R. c. Von Gunten, 2006 QCCA 286 (CanLII)
[13] J’examinerai sommairement chacun des moyens soulevés par le ministère public en commençant par celui qui concerne la gravité objective du crime dont il s’agit. La Cour suprême du Canada a commenté cette question dans l'arrêt Sharpe:
On peut dire que les liens entre la possession de pornographie juvénile et le préjudice causé aux enfants sont plus ténus que ceux qui existent entre la production et la distribution de pornographie juvénile et le préjudice causé aux enfants. Toutefois, la possession de pornographie juvénile contribue au marché de cette forme de pornographie, lequel marché stimule à son tour la production qui implique l'exploitation d'enfants. La possession de pornographie juvénile peut faciliter la séduction et l'initiation des victimes, vaincre leurs inhibitions et inciter à la perpétration éventuelle d'infractions.
[14] Il ne fait pas de doute que le crime de possession en est un sérieux. Il faut toutefois se garder de le confondre avec les crimes de production et de distribution, lesquels entretiennent un rapport encore plus étroit avec le mal que le législateur cherche à éradiquer, en l’occurrence l’exploitation éhontée des enfants.
[15] Dans la même veine, on ne peut faire abstraction du fait que le législateur a rangé ce crime dans la catégorie de ceux qui ne peuvent commander une peine supérieure à cinq ans d'emprisonnement. De ce point de vue, il fait partie de l’une des catégories les moins graves de toutes celles qui recoupent les crimes susceptibles de faire l'objet d'une poursuite par acte d'accusation. Ainsi, objectivement, selon le législateur, il s’agit d’un crime moins grave que le vol d’un bien d’une valeur supérieure à 5000 $.
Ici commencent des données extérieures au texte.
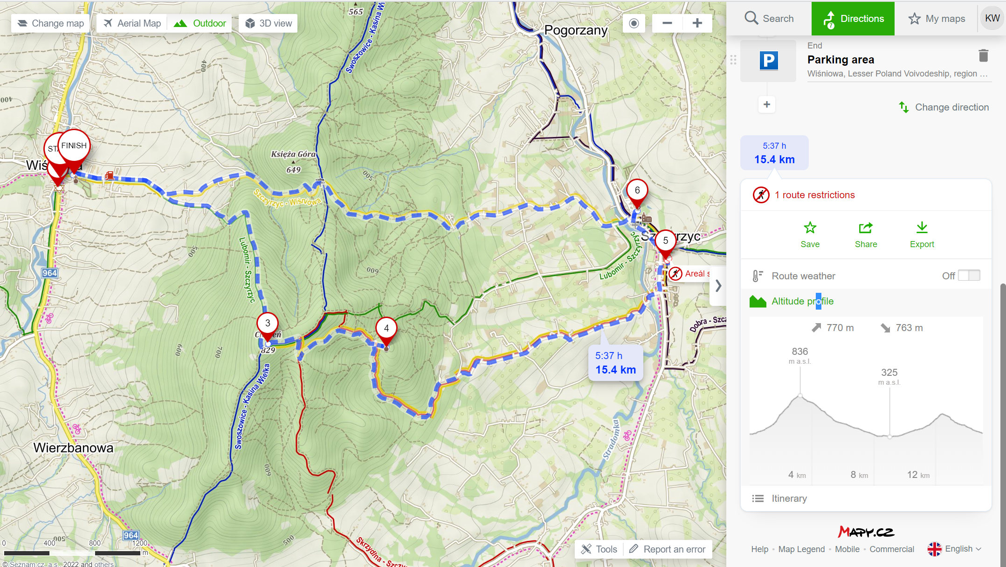1006x567 pixels.
Task: Save the planned route
Action: click(810, 235)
[17] En ce qui a trait à la gravité subjective, le juge n’a pas spécifiquement mentionné le fait que certaines des photos possédées par l’intimé mettaient en scène des bébés impliqués dans des activités sexuelles déshumanisantes. Il me paraît toutefois avoir pris en compte la nature du matériel en cause, l'utilisation qu’en faisait l’intimé de même que l'âge parfois très jeune des enfants impliqués. Au sujet du caractère sordide de ce matériel, le juge s’exprime ainsi :
D'abord je dois dire tout de suite que le matériel que l'on m'a montré est une exploitation sexuelle dégradante, dégoûtante et que quatre-vingt-dix-neuf pour cent (99%) de la population ne peut regarder sans y trouver un certain dégoût. Je crois que pour tirer un certain plaisir à regarder ces images, il faut avoir une sexualité déviante.
[18] Relativement à l’ampleur du crime, le juge a attribué à l'intimé la possession de 40 000 photos interdites en plus des 106 films vidéo. Ainsi, sous ce dernier rapport, il y a bel et bien erreur, mais cette méprise ne peut avoir induit le juge à prononcer une peine trop clémente, puisque l’erreur dont il s’agit accentue la responsabilité de l'intimé. En effet, la preuve révèle que 70% des 44 000 photographies détenues portaient sur de la pornographie juvénile, ce qui donne un résultat net de quelque 30 000 photos interdites, soit 10 000 de moins que le nombre retenu par le juge.
[19] Cette quantité demeure importante et elle paraît être la plus élevée de toutes celles qui ont été considérées au Québec jusqu'à présent dans des affaires de nature analogue. J'estime toutefois que, dans l'évaluation de la gravité subjective du crime, il faut se garder d'attribuer une importance trop grande à la quantité de matériel possédé par un accusé lorsque, comme en l’espèce, cette possession tire son origine de l'utilisation d'Internet. À cet égard, je fais miennes les remarques du juge Bonin de la Cour du Québec dans l'affaire Chassé:
Ainsi, à l'heure de la technologie d'Internet, il faut peut-être éviter de considérer la quantité d'images comme étant en soi le facteur le plus aggravant. Il serait possible d'obtenir des centaines d'images, voire peut-être des milliers à l'intérieur de 24 heures d'utilisation d'Internet.
[20] Ici, l’ampleur relative doit être considérée sous l’éclairage de la preuve administrée par le ministère public.
[24] Relativement aux principes directeurs de détermination de la peine en matière de possession de pornographie juvénile, l'examen de la jurisprudence des tribunaux d’appel ne me convainc pas que la peine prononcée par le juge se démarquerait de façon déraisonnable de celles qui sont généralement infligées au Canada dans le cas de possession simple par des contrevenants n'ayant pas d'antécédents en semblable matière. Certes, on retrouve certaines peines d'emprisonnement ferme, mais on en relève un nombre équivalent à être purgées dans la collectivité. La durée varie d’un cas à l’autre, mais elle n’excède pas 18 mois.